Honestly because the Once-ler is the flawed human character going through an arc here they really needed to have him trying to fix stuff on his own right after the animals leave.  You could even have him fail and have Ted connect in by having to save the trees because no one believes in the Once-ler after his factory has failed and put a lot of the town out of work.  It was those people in the town who needed to learn something not the people in present day Thneedville. They should be the ones to banish their greed because the Once-ler's business would never have been successful if they hadn’t demanded his product.  As it is the townspeople are still a bunch of fad hopping jerks, because most of them don’t know the first thing about how the tree is going to fix anything or how greed destroyed things in the first place they just say let it grow because everyone else does.  Also how the heck does no one in Thneedville know about photosynthesis?  I mean Grandma Norma’s generation was alive when the Truffula forest was still standing is she the only one left alive now?  If that’s the case how did Audrey find out about trees?  Also if O’Hare knows that trees make air, and judging by how he looks in the flashback his part of Ted’s mom’s generation how do none of them know about trees and how they work?  Honestly they should have just had the Truffula trees be a special species that went extinct it would have filled the film with so much less stupidity and contrivance.

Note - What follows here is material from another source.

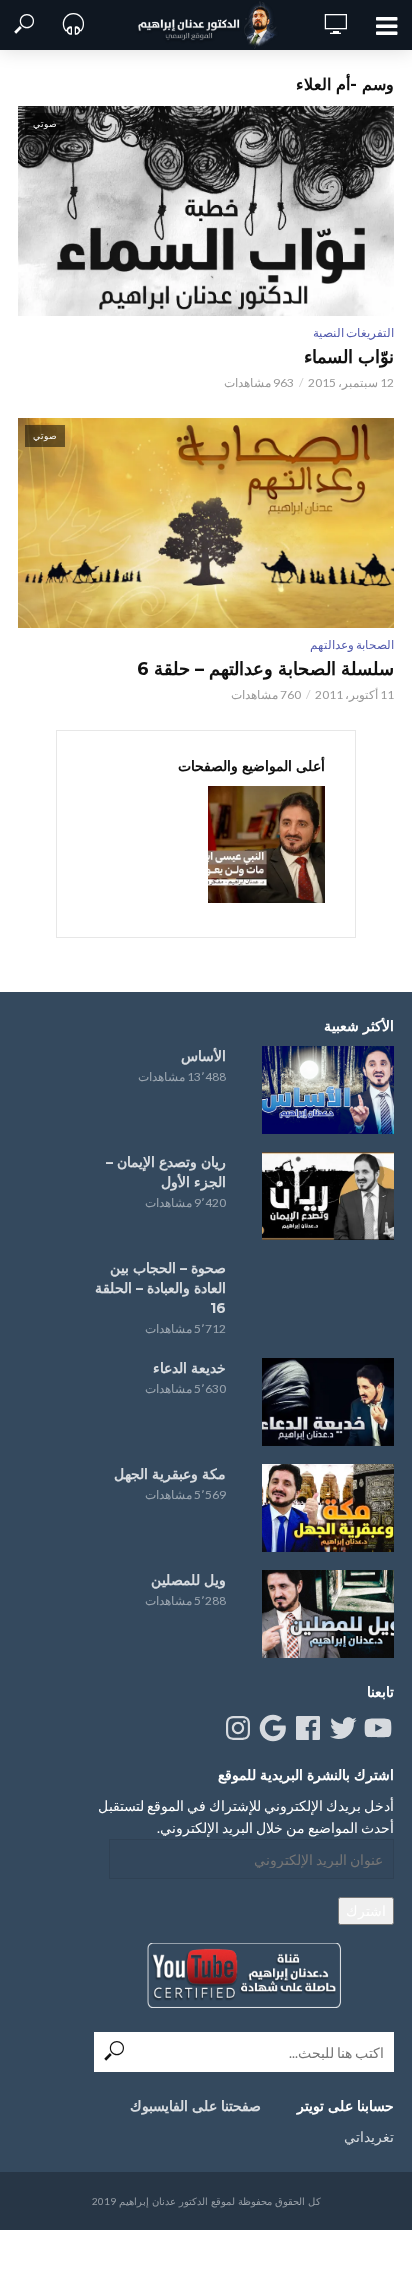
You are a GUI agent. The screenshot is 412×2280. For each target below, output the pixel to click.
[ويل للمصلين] (328, 1614)
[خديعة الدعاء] (328, 1402)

To sum it all up and boil it all down the film is just okay.  As an adaptation I think it utterly fails, but as a stand alone project it’s just all right.  Some of the songs are good and others are not.  The film visually is wonderful to look at, but it doesn’t look like Dr. Seuss at all.  Many of the characters are unnecessary and underdeveloped, even though the voice acting is good.   In the Once-ler’s case he’s too well developed and his arc is dropped in the third act, and the story comes off as weak and disjointed because of that.  The environmental message gets lost further under a sea of stupid corporate tie ins and a pointless black-hat villain, and I keep thinking about all the cool things that could have been done here rather than liking the film purely on its own.